Chapter 16
Chapter
Sixteen
RACHEL
Isaid yes three times before I realized I hadn’t doublechecked my calendar even once. The problem wasn’t that I was too busy. The problem was that I’d stopped noticing what I was agreeing to.
It hit me standing in my kitchen, coffee cooling in my hand, rain streaking the window like it had somewhere more important to be.
Dominic was arriving in four days.
René had me booked solid through the weekend.
Mischa had assigned a midterm critique.
And I’d told all of them, somehow, that I could make it work.
It wasn’t dramatic. No alarms. No red warnings. Just blocks of color stacked too close together, overlapping until they stopped feeling like plans and started feeling like a puzzle I couldn’t solve.

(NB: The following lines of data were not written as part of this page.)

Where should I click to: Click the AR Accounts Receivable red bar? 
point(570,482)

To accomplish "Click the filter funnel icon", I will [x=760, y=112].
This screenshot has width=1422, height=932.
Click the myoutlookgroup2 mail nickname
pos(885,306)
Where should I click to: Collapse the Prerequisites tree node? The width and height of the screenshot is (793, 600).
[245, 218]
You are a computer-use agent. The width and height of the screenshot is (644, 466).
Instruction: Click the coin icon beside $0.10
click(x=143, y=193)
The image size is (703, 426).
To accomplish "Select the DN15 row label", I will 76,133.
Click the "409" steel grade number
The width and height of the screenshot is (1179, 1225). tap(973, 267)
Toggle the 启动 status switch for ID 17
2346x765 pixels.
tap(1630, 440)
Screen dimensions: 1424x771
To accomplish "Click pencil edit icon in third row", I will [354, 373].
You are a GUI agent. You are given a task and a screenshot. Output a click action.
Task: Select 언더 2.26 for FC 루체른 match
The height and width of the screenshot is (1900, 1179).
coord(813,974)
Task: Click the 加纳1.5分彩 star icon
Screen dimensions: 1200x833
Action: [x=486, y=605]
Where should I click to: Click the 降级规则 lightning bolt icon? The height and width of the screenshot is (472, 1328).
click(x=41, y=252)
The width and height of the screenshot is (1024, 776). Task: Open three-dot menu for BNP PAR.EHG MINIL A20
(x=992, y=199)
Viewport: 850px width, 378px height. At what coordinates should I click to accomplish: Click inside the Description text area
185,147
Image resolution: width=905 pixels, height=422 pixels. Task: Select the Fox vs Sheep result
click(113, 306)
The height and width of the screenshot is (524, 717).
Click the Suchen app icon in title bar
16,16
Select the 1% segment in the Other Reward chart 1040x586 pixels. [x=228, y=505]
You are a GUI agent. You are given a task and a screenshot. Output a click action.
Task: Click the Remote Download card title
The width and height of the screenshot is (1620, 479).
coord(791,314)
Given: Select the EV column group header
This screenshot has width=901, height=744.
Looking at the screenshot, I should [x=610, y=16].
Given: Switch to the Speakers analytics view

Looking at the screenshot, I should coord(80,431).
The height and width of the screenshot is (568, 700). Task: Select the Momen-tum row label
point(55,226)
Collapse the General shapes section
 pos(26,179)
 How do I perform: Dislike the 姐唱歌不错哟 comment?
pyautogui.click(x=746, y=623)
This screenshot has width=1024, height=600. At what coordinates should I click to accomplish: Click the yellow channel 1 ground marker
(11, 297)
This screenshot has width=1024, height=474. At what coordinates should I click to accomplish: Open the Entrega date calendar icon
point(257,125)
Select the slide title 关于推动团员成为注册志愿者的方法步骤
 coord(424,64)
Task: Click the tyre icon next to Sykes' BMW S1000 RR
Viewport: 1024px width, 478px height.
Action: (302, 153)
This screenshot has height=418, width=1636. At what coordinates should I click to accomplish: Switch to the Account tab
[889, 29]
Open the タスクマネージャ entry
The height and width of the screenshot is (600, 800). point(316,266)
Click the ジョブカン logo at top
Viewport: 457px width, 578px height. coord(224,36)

Green for classes. Blue for shoots. Yellow for edits. Purple for personal.
Purple barely existed anymore.
Not quite trusting my bleary eyes, I zoomed out. Then back in. Like scale might change the math.
I closed the calendar app, waited a beat, then reopened it—because obviously the problem was visual, not structural.
I tried to imagine a version of the week where I just… shifted a few things. Moved the edits later. Combined the commute. Slept less. Ate faster. Multitasked harder.
Then I stared at it like if I waited long enough, the colors would rearrange themselves into something I could win, like a time-saving game of Tetris where the blocks kept falling no matter what I did.
It didn’t.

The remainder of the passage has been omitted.